UNSAT Proofs
SAT solvers determine whether formulas in conjunctive normal form
are satisfiable or not. If a formula is satisfiable, the solver
outputs a satisfying assignment, which can then be checked against
the original formula. If a formula is not satisfiable, the solver
can write a proof demonstrating that fact, again giving an
independent way to check the solver's solution is correct. This
language describes some such proof languages.
- LRAT proof format:
The LRAT
proof format is our host language on which the other
extensions build, defining what it means for a formula to be
satisfiable, the proof format, and a check for a given proof
being valid. Strictly speaking, this only implements the RUP
subset of the LRAT format; adding the RAT portion is not
extensibly interesting.
- DRAT extension:
The DRAT
proof format is the current standard for unsatisfiability
proofs, which does not contain proof hints like LRAT does. This
extension adds an extraction of LRAT proofs to DRAT proofs and a
check for a DRAT proof being valid.
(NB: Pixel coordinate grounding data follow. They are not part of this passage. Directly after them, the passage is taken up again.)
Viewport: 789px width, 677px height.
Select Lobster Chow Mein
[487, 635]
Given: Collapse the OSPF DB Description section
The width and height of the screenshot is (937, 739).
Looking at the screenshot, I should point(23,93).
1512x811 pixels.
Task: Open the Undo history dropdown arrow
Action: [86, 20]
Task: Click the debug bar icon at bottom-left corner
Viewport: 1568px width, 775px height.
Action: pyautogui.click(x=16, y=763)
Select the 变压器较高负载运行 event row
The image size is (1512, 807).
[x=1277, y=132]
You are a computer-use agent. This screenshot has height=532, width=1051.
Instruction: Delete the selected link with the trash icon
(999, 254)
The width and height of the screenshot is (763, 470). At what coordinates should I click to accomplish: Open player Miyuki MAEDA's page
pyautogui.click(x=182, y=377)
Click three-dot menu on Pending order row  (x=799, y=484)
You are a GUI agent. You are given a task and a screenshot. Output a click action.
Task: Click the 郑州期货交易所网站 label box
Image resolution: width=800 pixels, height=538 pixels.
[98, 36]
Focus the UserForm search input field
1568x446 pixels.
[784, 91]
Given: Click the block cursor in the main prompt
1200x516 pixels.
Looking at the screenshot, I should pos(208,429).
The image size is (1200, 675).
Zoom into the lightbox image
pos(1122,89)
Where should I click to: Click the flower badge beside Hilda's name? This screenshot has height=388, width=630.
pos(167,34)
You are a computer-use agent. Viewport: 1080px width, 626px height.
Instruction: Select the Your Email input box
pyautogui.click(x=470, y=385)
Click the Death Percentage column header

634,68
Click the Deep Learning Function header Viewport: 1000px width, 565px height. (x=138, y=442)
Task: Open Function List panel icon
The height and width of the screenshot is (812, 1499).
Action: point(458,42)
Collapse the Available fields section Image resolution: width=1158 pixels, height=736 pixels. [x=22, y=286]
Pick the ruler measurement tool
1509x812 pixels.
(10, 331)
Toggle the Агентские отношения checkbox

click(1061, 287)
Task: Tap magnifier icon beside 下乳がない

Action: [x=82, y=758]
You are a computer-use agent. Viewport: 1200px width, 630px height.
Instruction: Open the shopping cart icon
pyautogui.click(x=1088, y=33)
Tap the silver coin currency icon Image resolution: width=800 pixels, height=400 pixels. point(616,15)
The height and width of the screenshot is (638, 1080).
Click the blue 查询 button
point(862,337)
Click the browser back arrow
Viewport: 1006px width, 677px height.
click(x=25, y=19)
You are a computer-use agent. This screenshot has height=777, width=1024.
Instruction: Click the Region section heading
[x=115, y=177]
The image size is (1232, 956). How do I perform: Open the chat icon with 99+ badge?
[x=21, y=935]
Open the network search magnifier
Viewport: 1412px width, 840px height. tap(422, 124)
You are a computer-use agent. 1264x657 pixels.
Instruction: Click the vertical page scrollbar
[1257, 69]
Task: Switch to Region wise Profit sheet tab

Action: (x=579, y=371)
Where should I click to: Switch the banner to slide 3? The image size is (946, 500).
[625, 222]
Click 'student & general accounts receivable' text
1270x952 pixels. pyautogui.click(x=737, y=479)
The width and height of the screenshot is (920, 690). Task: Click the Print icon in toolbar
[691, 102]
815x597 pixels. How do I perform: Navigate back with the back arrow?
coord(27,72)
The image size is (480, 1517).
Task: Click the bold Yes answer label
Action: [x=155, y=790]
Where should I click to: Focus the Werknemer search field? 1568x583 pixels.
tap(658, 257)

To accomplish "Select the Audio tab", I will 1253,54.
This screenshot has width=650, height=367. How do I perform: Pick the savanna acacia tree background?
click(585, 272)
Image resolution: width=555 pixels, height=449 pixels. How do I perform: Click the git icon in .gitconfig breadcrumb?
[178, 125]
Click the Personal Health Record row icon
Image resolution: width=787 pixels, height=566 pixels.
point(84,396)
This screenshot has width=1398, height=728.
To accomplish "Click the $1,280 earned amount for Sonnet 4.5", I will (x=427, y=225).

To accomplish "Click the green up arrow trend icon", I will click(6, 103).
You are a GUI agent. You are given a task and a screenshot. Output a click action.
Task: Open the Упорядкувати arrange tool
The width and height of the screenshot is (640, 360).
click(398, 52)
As before, this only
implements the RUP subset of the DRAT format.
- Clauses extension: This
extension adds a new clause constructor to represent certain
clauses more efficiently.
- FRAT extension:
The FRAT proof
format combines the efficiency of checking (in standard
tools) of LRAT with the efficiency of generating proofs of DRAT.
This extension covers the RUP portion of FRAT and defines both
checking of the initial proof and elaboration to an LRAT proof
containing only the necessary portion of the clauses for
checking the proof is valid.